→ What to do: Within the data below, count every line that includes "menu" and report the total alone.

→ Record set:
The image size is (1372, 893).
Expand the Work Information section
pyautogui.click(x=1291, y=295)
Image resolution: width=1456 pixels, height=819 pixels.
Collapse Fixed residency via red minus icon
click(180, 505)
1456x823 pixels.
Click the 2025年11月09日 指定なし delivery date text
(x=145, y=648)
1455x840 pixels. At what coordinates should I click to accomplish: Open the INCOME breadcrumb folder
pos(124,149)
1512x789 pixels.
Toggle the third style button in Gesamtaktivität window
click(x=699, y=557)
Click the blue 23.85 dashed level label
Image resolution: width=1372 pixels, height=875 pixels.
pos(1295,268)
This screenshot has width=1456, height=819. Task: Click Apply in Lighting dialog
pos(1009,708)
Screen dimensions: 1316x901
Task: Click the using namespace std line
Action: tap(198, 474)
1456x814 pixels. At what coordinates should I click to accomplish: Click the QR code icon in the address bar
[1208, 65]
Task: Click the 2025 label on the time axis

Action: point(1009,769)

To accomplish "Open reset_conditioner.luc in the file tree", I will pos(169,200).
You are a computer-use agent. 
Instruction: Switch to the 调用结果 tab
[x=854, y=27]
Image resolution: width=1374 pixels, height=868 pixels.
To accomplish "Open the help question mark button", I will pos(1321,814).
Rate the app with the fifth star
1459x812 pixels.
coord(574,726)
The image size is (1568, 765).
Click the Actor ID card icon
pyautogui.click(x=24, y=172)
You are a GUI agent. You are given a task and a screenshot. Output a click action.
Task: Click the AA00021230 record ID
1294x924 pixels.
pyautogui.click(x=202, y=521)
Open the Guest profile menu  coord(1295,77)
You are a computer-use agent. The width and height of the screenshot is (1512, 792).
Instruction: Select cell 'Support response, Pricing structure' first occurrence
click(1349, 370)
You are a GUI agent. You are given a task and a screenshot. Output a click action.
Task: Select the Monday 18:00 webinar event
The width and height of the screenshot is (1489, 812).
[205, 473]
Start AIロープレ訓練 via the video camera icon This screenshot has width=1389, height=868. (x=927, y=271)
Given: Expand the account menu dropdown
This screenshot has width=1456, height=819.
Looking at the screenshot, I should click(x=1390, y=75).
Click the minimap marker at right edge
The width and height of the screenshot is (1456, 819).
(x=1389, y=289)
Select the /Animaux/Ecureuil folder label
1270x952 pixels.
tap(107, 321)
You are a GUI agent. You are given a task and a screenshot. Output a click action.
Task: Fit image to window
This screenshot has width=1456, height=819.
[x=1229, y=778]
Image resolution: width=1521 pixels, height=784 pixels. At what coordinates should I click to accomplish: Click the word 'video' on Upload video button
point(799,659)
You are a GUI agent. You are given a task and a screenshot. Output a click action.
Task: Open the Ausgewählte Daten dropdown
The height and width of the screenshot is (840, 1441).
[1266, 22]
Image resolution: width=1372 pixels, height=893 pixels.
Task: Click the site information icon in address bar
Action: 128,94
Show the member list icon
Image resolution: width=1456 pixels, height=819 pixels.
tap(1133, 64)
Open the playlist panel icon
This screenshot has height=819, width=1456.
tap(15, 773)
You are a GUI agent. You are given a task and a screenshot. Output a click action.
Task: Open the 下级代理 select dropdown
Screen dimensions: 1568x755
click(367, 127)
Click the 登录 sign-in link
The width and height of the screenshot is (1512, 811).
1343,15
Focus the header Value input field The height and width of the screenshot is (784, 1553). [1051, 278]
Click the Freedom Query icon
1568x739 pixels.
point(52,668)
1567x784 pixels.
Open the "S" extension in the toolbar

→ Response: 2